The probes will be made of metal structures at nanometric scale (plasmonic nanostructures) that will amplify light signals. The devices will precisely point the light to cause optical interaction with brain cells and analyse their properties for the improvement of diagnostic methods and treatments for certain tumours.

The method can be used, for instance, to study the oxidative stress that occurs in nerve cells after traumatic brain injury or epilepsy, as well as the molecular characteristics, types and invasive capacity of brain tumours, thus eliminating the need for a biopsy.

This technology can also be used to increase the temperature of a certain tissue locally, which is going to be applied to permeabilize selectively the blood-brain barrier (BBB). Since the BBB restricts the passage of drugs, this application of NanoBright might help to overcome the difficulty of delivering anti-tumour drugs to the brain.

“At Instituto Cajal we will be focused on the use of probes for analysing oxidative stress, in both epilepsy and traumatic brain injury,” says CSIC scientist and epilepsy expert Liset Menéndez de la Prida, who will lead the neuroscientific application of the project.

“Optical applications like optogenetics are revolutionary techniques in the field of neurological disorders. However, they cannot be easily translated into clinical practice because specific brain regions must be genetically modified so that they become light sensitive. NanoBright aims at exploiting the properties of light and their interaction with matter, avoiding the need for the genetic modification of brain tissue,” Menéndez de la Prida explains.

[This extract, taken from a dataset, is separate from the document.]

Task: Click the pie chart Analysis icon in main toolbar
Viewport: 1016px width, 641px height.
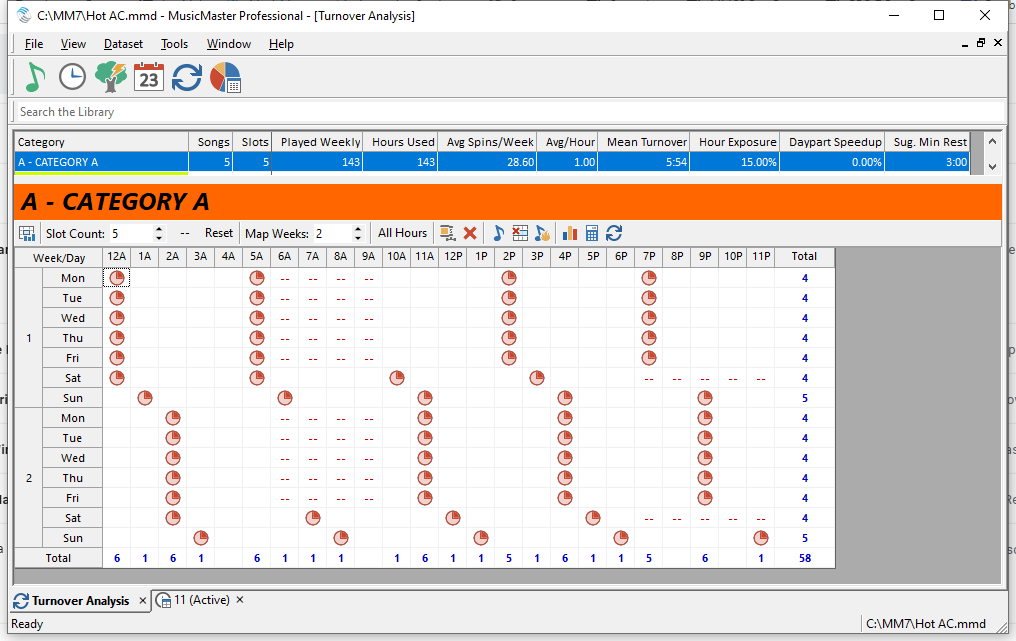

The Brain Metastasis Group at CNIO will apply prototype probes to distinguish primary from metastatic tumours, whose treatments are different, and to make BBB more permeable in selected regions, allowing anti-tumour drugs to pass through the vascular barrier.

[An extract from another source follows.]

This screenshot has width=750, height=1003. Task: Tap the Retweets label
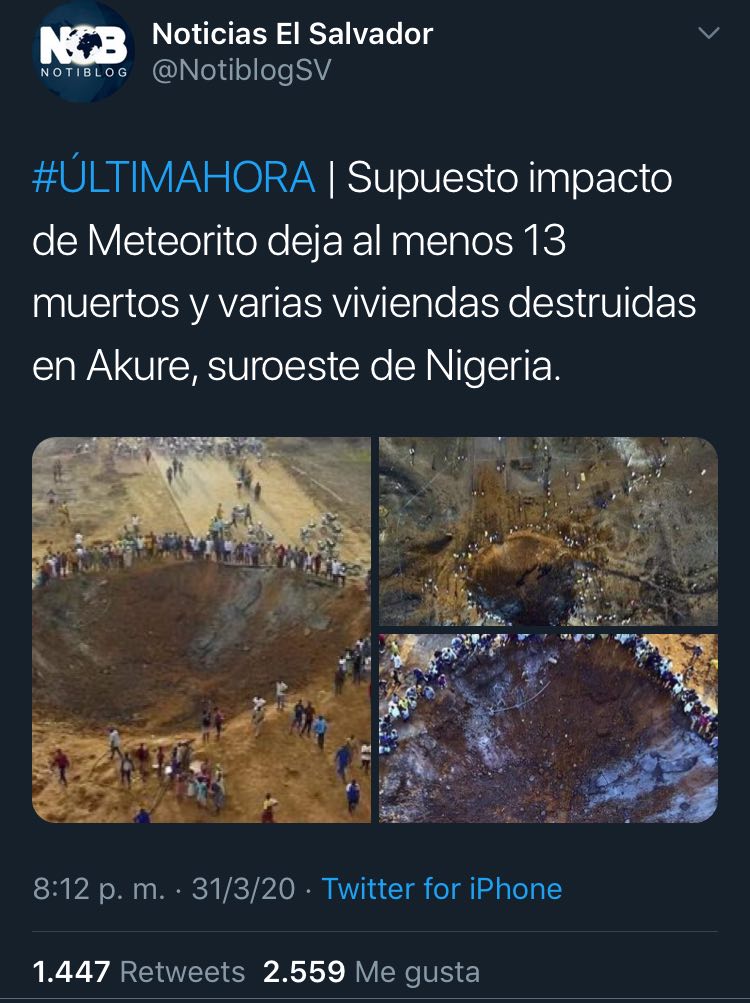182,972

According to researcher Manuel Valiente, coordinator of the project at CNIO, “We are really excited with the innovative and challenging character of the project. NanoBright will develop approaches quite different from the ones we normally carry out here, but we have built a very competitive consortium integrating multiple disciplines usually not connected to work collaboratively. The study may lead to the design of new, less invasive diagnostic methods and treatments, as well as to a considerable increase in the number of drugs to be used in brain tumours.”

The project will get 3.5 million euro over the next four years through FET (Future and Emerging Technologies), one of the most ambitious funding channels of the European Commission for the development of ground-breaking technologies.

A multidisciplinary initiative

“NanoBright is a multidisciplinary initiative that brings together the experience of Istituto Italiano di Tecnologia in the field of high-resolution neural probes and the knowledge of neuroscientists specialising in specific pathologies,” says scientist Ferruccio Pisanello of the Italian research centre coordinating the project. ‘Within the framework of FET Open, we will explore new scenarios to increase the understanding of brain tumours and epilepsy, while laying the foundations for a whole new generation of medical devices,’ he adds.

Researchers at Istituto Italiano di Tecnologia in Lecce, Italy, will contribute their experience in the creation of optical and photonic interconnections with CNS tissue. They will design, develop and test implantable devices. The Italian centre will share their knowledge of plasmons and nerve cells connections and their experience in measuring and reading optical signal amplification. Furthermore, the Italian team will optimise plasmonic structures to characterise tumour tissues.

In France, scientists at the Kastler-Brossel Laboratory of Université Pierre et Marie Curie will study optical systems at nanoscale to be used by the institutions in the consortium, focusing on the characterisation of plasmonic structures and optimising nanostructure performance.

NanoBright is bound to make progress through multidisciplinary work. The teams will test new intervention strategies based on a better understanding of the biological processes underlying a number of neurological diseases and conditions.